Multi cursor, a little terminal window, some way to do code hints or intelligence. This would be a dream boat lol
I started this just for the lulz, but now I've got:
copy/paste/undo
multiple cursors
debuggers
syntax highlighting (even nested languages with jetbrains style comments!)
find-in-files
integrated documentation
integrated git client (roughly modeled after lazygit)
spell checking
and tons more that I can't even remember
I'm thinking it could be a sort of reference implementation to build your own custom IDE the way you like it. I'm going to attempt to get TurboKod to be good enough to be my daily driver, we'll see how it goes.
And yes, TRUST got started for the lulz and feels.
Still, cool project.
https://ia801901.us.archive.org/5/items/TurboPascal55/Antiqu...
> Fast! Compiles 34, 000 lines of code per minute
https://archive.org/details/bitsavers_borlandtur5.5Brochure1...
Measured on a a IBM PS/2 Model 60, meaning an Intel 80286 running at 10 MHz with 640 KB for MS-DOS, up to 8 MB depending on extenders and HMA configurations.
https://en.wikipedia.org/wiki/IBM_PS/2_Model_60
And if you feel using the language complexity excuse for 2026 hardware, see OCaml, Delphi, D, or C# AOT.
Rust is notorious for its slow compile times, while Turbo Pascal was known to be blazingly fast. And the debugger, one of the most important part of the experience is "Not implemented". Dressing it as a 1989 IDE makes me painfully aware of what we have lost. Despite running on hardware that were orders of magnitudes slower than today, software used to be more responsive.
By "more responsive" I mean that while modern systems are excellent at batch processing, latency is often not great, and because so much happens in parallel, also confusing.
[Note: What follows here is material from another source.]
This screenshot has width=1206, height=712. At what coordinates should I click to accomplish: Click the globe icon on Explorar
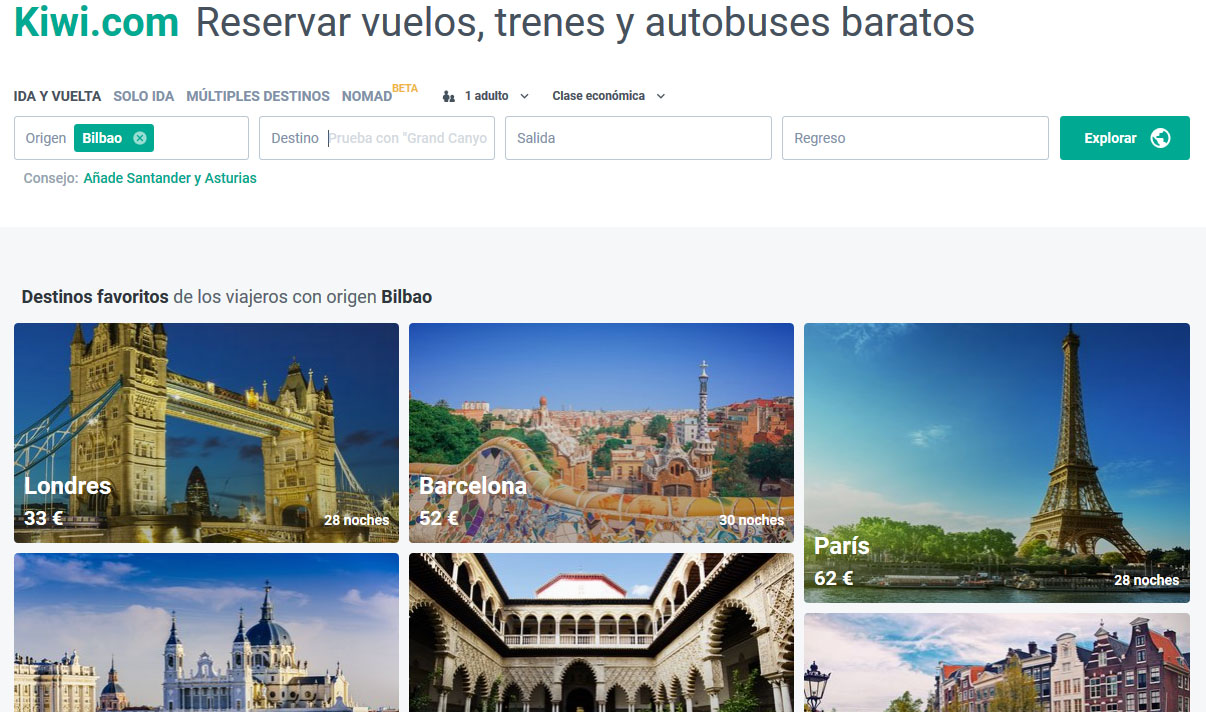pyautogui.click(x=1160, y=138)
I will see about the debugger.
However they aren't fashionable in the days of Electron and CLI nostalgia.
So you end up with Go on vim, instead of FreePascal on Lazarus.
Don't forget Haskell. And what's other... C++, OCaml, etc?
I guess a language with complex/complicated design is difficult to be compiled "blazing fast"
Zig and Go would probably be better modern languages for this. Also "Turbo Zig" and "Turbo Go" sound cool, "Trust" sounds too corporate :)
Haskell has GHCi, where you can pre-compile modules and play around in the repl with code that is more in flow.
OCaml has a bytecode interpreter, and a repl, thus you can compile only what you need, and do the full compilation for proper releases.
C++, well, yes it is slow, if you don't make use of binary libraries, external templates, incremental compilation and incremental linking, parallel builds, hot code reloading (VC++ and Live++), or REPLs (ROOT/cling, Clang-Repl).
Great article for those interested in the matter:
"error: could not find 'Cargo.toml'"
I assume first need to create a project by "cargo new" ...?
Anyway, love the good ol' Turbo Pascal 7 Reference. Haven't touch it for more than 1 decade.
Everything felt exciting and so close to really understanding what’s going on. And just seeing the blue text interface reminded me of how much fun that was…
To beat 1989 and Turbo Pascal, TRust must do that (perhaps the Rust's way).